Every production module lives under a submodule that reflects its role:

src/every_query/
├── preprocessing/      → EQ_process_data        (raw MEDS → tensorized cohort)
├── generate_tasks/     → EQ_generate_training_tasks + EQ_generate_evaluation_tasks (TaskQuerySchema parquets: scattered for PT, dense for eval)
├── train/              → EQ_train               (train the model)
├── predict/            → EQ_predict             (inference; consumes TaskQuerySchema, emits PredictionSchema)
│   └── external_tasks/                         (ACES + composite aggregation — currently `python -m` only;
│                                                  [#62](https://github.com/payalchandak/EveryQuery/issues/62) tracks promoting to console scripts, draft PR [#95](https://github.com/payalchandak/EveryQuery/pull/95))
├── evaluate/           → EQ_evaluate           (metrics on a PredictionSchema parquet)
├── model/              (shared: nn.Module + LightningModule)
├── data/               (shared: PyTorch Dataset + Batch types + TaskQuerySchema)
├── paper_experiments/  (research-only: ID/OOD splits, ablations, figure code)
│   └── sample_codes/   (query-code sampling for paper experiments; dataset-agnostic on #97)
└── utils/              (helpers: seeds, code slugs, env-var validation, model_loader)

Every submodule has its own README.md explaining what belongs there, its pipeline position, and the tracking issues for remaining work.

Console scripts

pip install exposes the CLIs below, all Hydra-configurable. Run any with --help or --cfg job to inspect the resolved config. The Tests column summarises the coverage that lands with each CLI on dev today — unit tests (fast, tests/test_<name>_logic.py or tests/test_<module>.py), CLI smoke tests (tests/test_cli_smoke.py, --help-exits-0), and end-to-end subprocess tests that run the real script against a fixture cohort.

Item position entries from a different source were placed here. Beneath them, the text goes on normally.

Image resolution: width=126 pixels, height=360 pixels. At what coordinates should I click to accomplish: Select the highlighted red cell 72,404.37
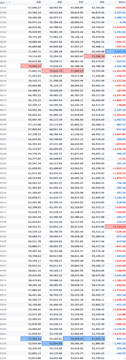pos(31,66)
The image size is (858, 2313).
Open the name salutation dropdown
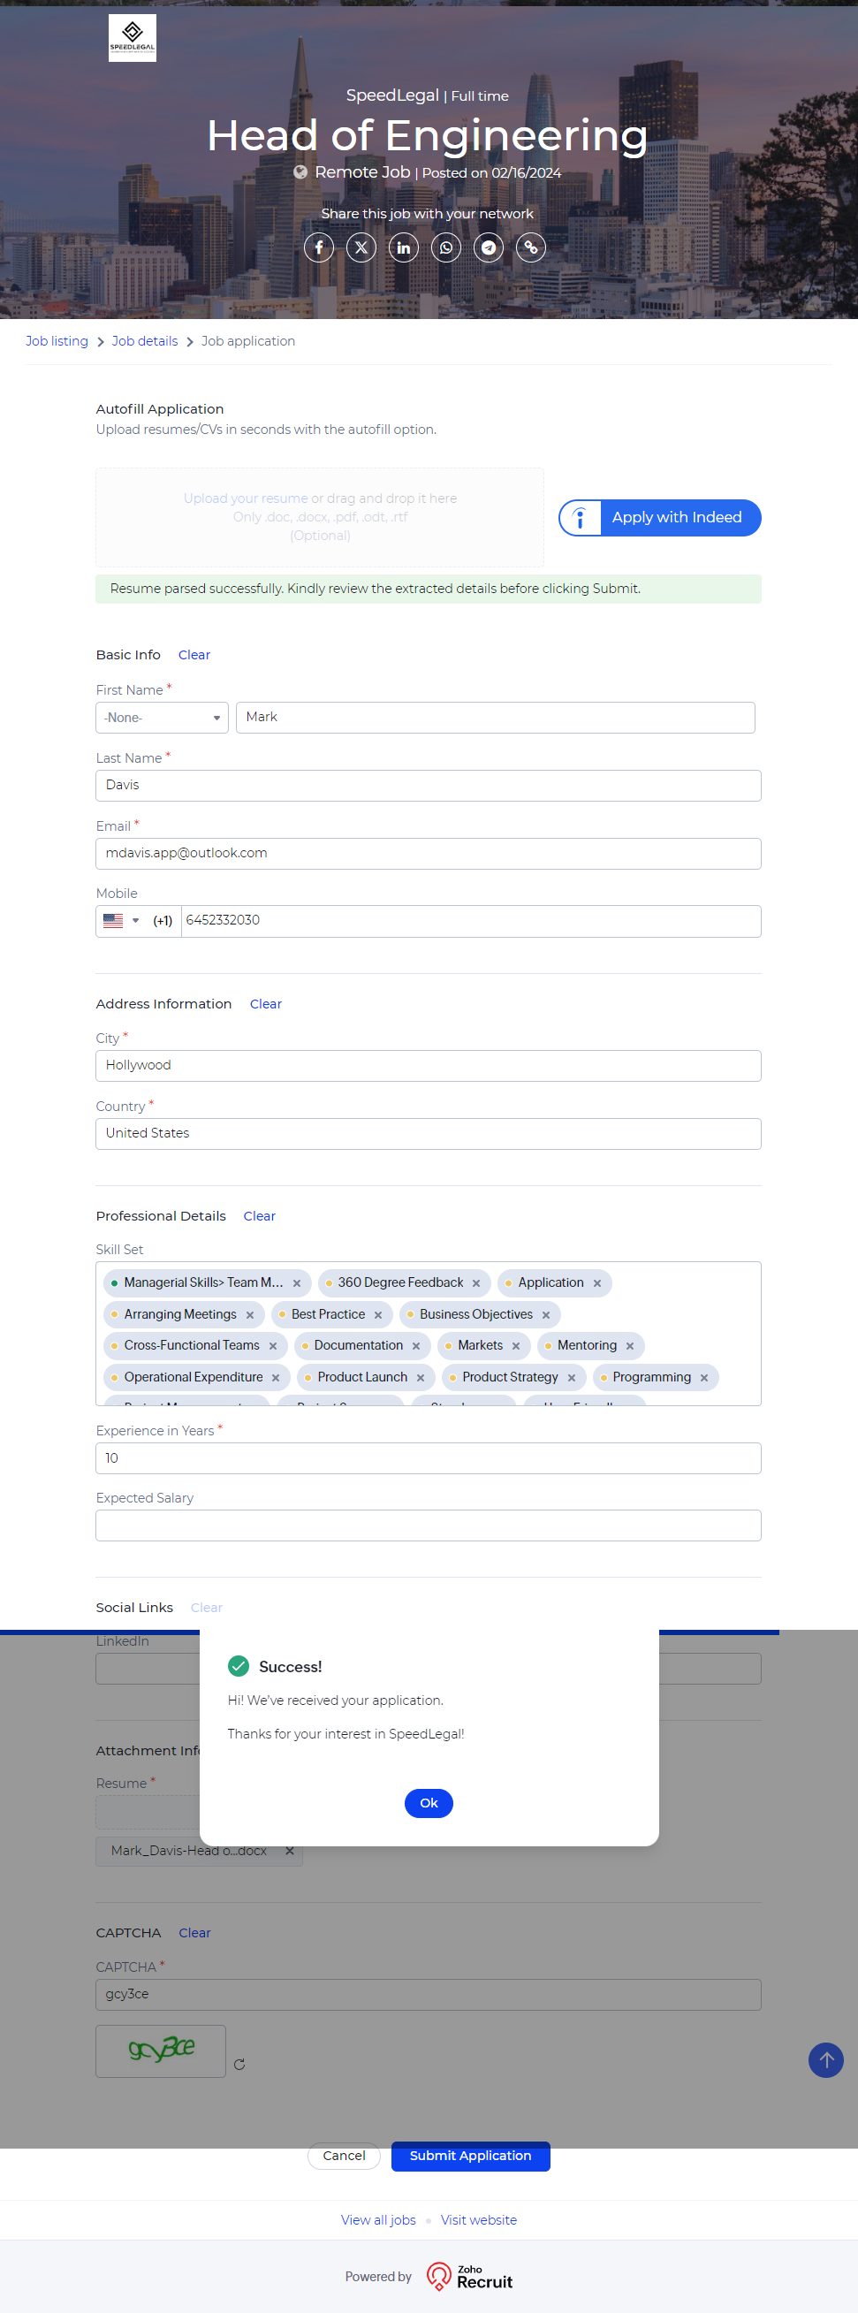click(162, 717)
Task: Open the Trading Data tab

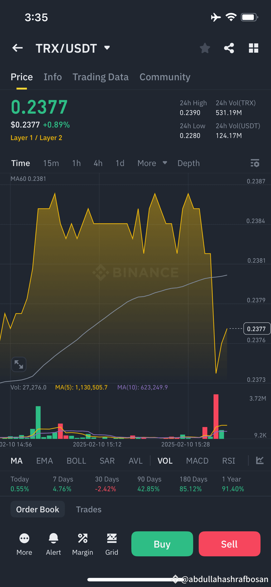Action: point(100,77)
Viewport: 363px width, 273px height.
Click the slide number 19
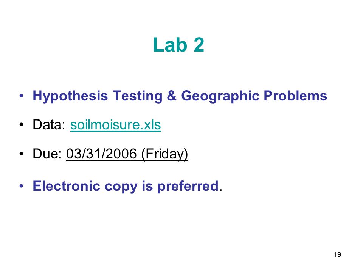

Script Stage Purpose Tests
EQ_process_data preprocessing Orchestrate MEDS-transforms + meds-torch-data tensorization smoke; E2E via test_process_data.py + test_e2e_foundation.py
EQ_generate_training_tasks PT task labels Sample N tasks × M contexts (scattered (query, duration_days)), label via single-pass asof smoke; unit test_sample_tasks.py; E2E test_generate_tasks.py
EQ_generate_evaluation_tasks eval task labels Sample K prediction times per subject, cross-join with (codes × durations) grid for dense evaluation shape smoke; E2E test_generate_evaluation_tasks_cli.py
EQ_train training Train the ModernBERT encoder on the labeled tasks smoke; unit test_training.py; E2E test_train_cli.py + test_train.py; signal test tests/training_validity/ (slow)
EQ_predict inference Consume a TaskQuerySchema parquet dir + checkpoint, emit a PredictionSchema parquet (censor_prob, occurs_prob) smoke; E2E test_predict_cli.py (row-order preserved); exercised by tests/training_validity/ (slow)
EQ_evaluate metrics Consume a PredictionSchema parquet, write per-(query, duration_days) metrics (occurs_auroc, censor_auroc, etc.) smoke; E2E test_evaluate_cli.py; exercised by tests/training_validity/ (slow)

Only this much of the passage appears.